Evaluation metrics give us a way to know how well our model is doing or performing. We evaluate the training data to get the training set accuracy, while we evaluate using test data to know the accuracy on unseen examples. Evaluation of test data helps us to know if our models are high performing, or if they are suffering from high bias or variance.

The learning problem determines the type of evaluation metric to use. Typically, for real-valued prediction problems, we use the mean-squared error (MSE) for evaluation. Whereas, for “categorical” classification problems, it is best to plot a confusion matrix to get a clear picture of how many samples are correctly classified or misclassified. From the confusion matrix, one can know other useful metrics for evaluating classification problems such as accuracy, precision, recall, and F1.

Resampling Techniques

This section describes another important concept for evaluating the performance of a supervised learning algorithm and for fine-tuning the learning algorithm (i.e., adjusting the parameters of a learning algorithm for better results). Resampling methods are a set of techniques that involves selecting a subset of the available dataset, training on that data subset and using the remainder of the data to evaluate the trained model.

This process involves creating subsets of the available data into a training set and a validation set. The training set is used to train the model while the validation set will evaluate the performance of the learned model on unseen data. Typically, this process will be carried out repeatedly for a set number of times to get a statistical approximation of the training and test error measures. Examples of resampling techniques are LOOCV and k-fold cross-validation. Remember, we are most interested in the test error rate, as this gives us a reasonable estimate on the ability of the model to generalize to new examples.

Machine learning algorithms

Three broad groups of machine learning algorithms are:

  1. Linear methods (parametric methods)
  2. Non-linear methods (non-parametric methods)
  3. Ensemble methods

Note: Some algorithms can turn up in multiple groups.

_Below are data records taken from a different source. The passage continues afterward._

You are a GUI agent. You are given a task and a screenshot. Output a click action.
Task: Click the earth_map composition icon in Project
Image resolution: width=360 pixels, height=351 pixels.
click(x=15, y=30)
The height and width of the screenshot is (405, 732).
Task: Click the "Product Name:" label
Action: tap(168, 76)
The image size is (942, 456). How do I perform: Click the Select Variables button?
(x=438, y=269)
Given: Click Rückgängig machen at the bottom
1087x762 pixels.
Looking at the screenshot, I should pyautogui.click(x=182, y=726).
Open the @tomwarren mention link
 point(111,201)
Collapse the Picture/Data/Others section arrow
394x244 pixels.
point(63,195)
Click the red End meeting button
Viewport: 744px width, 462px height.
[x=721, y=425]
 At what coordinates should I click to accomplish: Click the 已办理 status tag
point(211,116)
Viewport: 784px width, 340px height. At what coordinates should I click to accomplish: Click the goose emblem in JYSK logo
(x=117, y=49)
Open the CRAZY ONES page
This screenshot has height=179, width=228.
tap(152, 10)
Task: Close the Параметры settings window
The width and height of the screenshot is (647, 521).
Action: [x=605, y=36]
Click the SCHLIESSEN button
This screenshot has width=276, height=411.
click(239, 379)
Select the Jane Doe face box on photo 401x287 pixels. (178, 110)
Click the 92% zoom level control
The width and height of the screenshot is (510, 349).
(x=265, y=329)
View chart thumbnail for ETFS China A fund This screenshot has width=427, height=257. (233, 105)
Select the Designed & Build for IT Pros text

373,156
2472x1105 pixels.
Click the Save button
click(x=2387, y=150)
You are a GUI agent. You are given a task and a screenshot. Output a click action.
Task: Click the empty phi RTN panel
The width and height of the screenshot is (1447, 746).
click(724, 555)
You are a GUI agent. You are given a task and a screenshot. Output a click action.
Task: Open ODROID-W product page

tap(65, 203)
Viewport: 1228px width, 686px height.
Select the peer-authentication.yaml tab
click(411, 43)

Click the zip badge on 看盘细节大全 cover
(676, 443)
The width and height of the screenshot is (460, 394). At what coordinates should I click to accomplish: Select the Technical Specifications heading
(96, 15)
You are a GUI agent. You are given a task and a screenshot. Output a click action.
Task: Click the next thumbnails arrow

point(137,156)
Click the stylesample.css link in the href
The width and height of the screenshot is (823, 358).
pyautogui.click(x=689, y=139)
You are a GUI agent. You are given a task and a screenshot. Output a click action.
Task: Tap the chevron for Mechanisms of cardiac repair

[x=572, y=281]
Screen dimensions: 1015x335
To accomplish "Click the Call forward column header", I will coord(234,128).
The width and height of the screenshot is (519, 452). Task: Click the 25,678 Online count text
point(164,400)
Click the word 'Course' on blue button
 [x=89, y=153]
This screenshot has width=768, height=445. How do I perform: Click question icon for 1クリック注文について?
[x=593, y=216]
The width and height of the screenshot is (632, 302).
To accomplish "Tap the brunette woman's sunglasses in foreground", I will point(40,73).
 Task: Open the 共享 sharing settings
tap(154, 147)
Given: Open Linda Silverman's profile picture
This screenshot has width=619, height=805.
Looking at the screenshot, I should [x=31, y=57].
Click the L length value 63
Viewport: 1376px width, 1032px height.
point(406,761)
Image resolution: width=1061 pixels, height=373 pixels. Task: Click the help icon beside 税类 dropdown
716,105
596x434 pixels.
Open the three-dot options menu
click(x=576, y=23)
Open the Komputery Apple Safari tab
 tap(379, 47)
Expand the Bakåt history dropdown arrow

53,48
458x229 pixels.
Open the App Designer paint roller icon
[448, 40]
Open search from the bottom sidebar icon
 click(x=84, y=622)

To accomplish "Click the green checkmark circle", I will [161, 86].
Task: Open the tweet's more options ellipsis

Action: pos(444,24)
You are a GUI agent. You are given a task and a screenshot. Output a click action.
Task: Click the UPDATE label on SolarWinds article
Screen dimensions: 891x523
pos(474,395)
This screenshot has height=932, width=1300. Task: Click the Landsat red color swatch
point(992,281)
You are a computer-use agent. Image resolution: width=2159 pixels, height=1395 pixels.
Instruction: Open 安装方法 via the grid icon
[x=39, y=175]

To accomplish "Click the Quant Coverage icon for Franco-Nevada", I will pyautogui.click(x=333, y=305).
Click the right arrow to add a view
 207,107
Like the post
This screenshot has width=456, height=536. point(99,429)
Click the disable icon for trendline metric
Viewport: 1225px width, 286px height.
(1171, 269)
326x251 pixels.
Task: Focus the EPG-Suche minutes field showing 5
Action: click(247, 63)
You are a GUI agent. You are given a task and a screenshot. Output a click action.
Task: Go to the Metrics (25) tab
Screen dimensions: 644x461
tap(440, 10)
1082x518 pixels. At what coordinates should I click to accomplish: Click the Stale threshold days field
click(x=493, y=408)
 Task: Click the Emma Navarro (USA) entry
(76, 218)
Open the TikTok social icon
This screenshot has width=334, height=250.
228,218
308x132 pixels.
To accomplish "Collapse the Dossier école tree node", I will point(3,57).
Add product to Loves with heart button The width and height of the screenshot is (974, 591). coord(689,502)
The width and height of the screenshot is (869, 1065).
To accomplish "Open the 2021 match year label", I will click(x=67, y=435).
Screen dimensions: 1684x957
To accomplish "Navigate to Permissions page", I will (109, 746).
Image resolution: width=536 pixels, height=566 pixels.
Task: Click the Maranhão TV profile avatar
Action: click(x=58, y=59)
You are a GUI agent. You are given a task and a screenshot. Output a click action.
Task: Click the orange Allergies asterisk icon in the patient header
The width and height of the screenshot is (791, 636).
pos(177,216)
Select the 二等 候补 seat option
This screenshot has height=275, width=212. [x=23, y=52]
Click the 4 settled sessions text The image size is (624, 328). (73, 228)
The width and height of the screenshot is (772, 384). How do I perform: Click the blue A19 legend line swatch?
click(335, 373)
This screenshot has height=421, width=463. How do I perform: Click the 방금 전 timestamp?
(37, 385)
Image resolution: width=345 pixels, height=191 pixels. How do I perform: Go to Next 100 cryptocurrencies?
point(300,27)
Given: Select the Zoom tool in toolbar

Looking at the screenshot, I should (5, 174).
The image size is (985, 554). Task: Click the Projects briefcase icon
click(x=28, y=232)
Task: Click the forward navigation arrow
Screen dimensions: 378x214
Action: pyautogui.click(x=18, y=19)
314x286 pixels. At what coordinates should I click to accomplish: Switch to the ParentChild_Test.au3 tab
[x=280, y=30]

  1. Linear methods assumes a parametric form of the underlying structure of the data. Examples of linear algorithms are:
    • Linear regression,
    • Logistic regression,
    • Support vector machines
  2. Non-Linear methods do not assume a structural form of the dataset. It uses the examples to learn the internal representation of the data. Examples of non-linear algorithms are:
    • K-Nearest Neighbors,
    • Classification & regression trees,
    • Support vector machines,
    • Neural networks
  3. Ensemble methods combine the output of multiple algorithms to build a better model estimator, that is, it combines algorithms to create a model that generalizes better to unseen examples. Two major classes of ensemble methods are:
    • Boosting, and
    • Bagging

Machine Learning Packages

Machine learning has made a significant transition from the mathematical domain to the software engineering arena over the past ten years. An evidence of this shift is the number of machine learning packages now available as reusable software components for easy implementation in projects. Packages hide the underlying gory mathematical details from the user.

Popular machine learning packages are:

  • sickit-learn (Python programming language)
  • caret (R programming language)
  • Weka (Java programming language)
  • dlib (C++ programming language)

The entirety of machine learning builds on the key points discussed in this post. Hopefully, this demystifies the field well enough to engage in discussions on machine learning and in extension artificial intelligence.